EXCERPTED TEXT:
- - -
Panel Data Analysis In Stata

In the previous article, we discussed the theoretical aspect of the panel data analysis, including the basic knowledge and limitation of the OLS, Fixed, and Random Effect Models. This article will demonstrate the application of various statistical models using Stata. Along with that, we will also look into the Breusch Pagan test and Hausman Test.

We will use the national longitudinal survey of young women’s dataset. The data is the panel. The dataset can be accessed by using the below syntax:

Download Example File

webuse nlswork, clear

The number of observations in this dataset are around 28000. The sample size is extremely large, so we will first limit the dataset to 500 observations by using the below command:

keep in 1/500

Pooled OLS Model

Pooled Ordinary Least Squares (OLS) is a widely employed statistical regression model that estimates the association between a dependent variable and one or more independent variables. The command is given below for the OLS model.

regress ln_wage hours ttl_exp

regress is the command, ln_wage is the dependent variable, and hours and ttl_exp are the independent variables. On running the above command, you will get the below results:

The p-value> 0.05 of the hours means that hours do not significantly influence the ln_wage, whereas the p-value < 0.05 of the ttl_exp means that ttl_exp has a significant influence on the ln_wage. The R square value of the model is 0.2015. According to this value, there is a 20.15% variation in the dependent variable due to the independent variables, while the remaining variation is due to some external factors.

Fixed Effect Model

In a fixed-effect model, individual-specific effects are treated as fixed constants. These individual-specific effects are time-invariant and capture unobservable characteristics that differ across entities but remain constant over time.
- - -
(Data items)
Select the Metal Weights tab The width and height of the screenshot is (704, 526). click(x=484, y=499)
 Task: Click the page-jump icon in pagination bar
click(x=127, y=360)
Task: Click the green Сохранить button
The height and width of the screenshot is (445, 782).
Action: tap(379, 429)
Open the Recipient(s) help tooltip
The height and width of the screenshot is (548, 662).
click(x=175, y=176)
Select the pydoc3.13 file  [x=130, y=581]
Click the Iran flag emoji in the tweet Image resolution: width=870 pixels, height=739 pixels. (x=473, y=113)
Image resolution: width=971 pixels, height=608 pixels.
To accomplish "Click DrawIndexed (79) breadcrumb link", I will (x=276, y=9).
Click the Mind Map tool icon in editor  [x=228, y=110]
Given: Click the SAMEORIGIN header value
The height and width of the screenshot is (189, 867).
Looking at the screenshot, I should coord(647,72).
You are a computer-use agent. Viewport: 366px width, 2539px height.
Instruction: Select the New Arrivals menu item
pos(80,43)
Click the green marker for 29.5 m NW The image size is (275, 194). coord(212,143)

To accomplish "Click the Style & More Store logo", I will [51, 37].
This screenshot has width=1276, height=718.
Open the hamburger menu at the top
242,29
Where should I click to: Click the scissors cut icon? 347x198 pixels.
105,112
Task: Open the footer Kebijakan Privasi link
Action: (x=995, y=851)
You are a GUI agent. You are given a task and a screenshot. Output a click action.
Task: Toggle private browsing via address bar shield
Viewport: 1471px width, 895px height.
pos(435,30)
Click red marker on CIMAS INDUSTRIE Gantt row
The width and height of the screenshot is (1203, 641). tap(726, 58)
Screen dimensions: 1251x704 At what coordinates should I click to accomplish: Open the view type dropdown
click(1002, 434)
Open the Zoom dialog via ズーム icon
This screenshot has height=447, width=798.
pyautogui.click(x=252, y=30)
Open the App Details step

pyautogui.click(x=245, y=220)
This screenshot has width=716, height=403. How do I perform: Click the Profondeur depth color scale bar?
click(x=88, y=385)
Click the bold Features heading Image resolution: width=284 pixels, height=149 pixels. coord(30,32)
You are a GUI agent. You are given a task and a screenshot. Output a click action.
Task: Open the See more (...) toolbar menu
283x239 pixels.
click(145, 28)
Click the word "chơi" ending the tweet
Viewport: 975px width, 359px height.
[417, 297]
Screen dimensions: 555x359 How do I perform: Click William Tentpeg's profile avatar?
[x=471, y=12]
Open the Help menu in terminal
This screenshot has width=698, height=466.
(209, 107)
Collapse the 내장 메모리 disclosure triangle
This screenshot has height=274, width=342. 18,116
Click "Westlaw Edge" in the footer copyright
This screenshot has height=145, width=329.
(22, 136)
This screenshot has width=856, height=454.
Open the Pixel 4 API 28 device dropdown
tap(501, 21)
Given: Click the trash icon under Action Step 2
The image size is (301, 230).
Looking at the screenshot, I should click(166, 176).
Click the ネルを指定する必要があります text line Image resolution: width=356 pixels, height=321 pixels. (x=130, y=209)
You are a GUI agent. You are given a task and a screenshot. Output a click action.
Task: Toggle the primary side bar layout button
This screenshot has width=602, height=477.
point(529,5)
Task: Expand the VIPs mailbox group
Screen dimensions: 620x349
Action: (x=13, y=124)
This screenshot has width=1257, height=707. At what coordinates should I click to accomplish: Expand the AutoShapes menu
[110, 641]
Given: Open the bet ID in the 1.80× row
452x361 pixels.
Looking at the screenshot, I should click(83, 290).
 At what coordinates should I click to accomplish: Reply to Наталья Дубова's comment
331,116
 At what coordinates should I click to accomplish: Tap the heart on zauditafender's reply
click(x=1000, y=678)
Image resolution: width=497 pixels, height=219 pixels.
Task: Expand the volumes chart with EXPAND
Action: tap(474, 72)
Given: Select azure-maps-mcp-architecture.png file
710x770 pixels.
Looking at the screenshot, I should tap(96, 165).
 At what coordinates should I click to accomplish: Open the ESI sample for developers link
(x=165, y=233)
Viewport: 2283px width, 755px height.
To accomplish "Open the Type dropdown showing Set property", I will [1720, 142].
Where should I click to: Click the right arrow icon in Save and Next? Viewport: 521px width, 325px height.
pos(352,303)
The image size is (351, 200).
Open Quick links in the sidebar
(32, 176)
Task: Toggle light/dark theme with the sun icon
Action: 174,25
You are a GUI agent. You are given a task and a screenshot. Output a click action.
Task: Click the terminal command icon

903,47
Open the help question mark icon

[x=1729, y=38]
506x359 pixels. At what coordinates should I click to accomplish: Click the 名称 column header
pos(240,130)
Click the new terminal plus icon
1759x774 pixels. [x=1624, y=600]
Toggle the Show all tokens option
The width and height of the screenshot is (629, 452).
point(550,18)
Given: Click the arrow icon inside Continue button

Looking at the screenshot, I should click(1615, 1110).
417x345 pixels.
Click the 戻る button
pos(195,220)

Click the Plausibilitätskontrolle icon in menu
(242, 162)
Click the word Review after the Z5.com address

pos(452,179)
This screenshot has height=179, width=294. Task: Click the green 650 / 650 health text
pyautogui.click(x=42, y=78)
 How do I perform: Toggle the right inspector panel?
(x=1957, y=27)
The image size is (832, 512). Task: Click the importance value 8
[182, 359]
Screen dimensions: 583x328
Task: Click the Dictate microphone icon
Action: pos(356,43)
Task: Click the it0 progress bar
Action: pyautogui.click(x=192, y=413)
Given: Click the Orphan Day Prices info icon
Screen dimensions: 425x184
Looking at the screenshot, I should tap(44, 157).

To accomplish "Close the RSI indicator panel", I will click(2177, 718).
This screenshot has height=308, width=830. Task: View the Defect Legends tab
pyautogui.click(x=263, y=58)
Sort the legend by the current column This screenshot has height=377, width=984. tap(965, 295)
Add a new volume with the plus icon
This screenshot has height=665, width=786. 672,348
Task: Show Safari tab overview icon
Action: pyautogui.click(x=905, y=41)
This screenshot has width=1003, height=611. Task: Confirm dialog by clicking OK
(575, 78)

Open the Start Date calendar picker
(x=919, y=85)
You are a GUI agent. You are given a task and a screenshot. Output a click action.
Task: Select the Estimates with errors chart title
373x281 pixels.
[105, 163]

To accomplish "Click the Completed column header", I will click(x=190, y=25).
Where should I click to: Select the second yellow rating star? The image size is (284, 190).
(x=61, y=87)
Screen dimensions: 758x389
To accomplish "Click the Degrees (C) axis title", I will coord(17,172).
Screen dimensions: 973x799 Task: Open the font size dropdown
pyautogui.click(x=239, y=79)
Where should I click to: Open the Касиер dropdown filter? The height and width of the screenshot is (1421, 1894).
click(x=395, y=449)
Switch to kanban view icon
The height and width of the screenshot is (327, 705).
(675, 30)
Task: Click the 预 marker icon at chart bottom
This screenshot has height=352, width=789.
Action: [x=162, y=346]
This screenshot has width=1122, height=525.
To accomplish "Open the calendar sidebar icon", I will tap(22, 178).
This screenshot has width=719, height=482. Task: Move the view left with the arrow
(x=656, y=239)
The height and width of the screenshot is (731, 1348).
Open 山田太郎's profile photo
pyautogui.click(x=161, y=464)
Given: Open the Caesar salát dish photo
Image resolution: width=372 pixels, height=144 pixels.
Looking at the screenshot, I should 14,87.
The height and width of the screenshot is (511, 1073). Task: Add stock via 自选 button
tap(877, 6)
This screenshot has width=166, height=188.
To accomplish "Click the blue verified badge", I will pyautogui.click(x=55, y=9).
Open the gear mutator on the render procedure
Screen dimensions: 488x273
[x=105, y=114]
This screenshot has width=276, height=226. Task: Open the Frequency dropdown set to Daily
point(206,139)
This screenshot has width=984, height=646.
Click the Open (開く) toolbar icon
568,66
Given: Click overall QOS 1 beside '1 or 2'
- - -
WHAT IS ASKED: Please quote the passage of the Stata panel data article that opens with the words containing "Download Example File" and closes with "the OLS model.". Rely only on the Stata panel data article, not on the entries.

EXERCISE RESPONSE:
Download Example File

webuse nlswork, clear

The number of observations in this dataset are around 28000. The sample size is extremely large, so we will first limit the dataset to 500 observations by using the below command:

keep in 1/500

Pooled OLS Model

Pooled Ordinary Least Squares (OLS) is a widely employed statistical regression model that estimates the association between a dependent variable and one or more independent variables. The command is given below for the OLS model.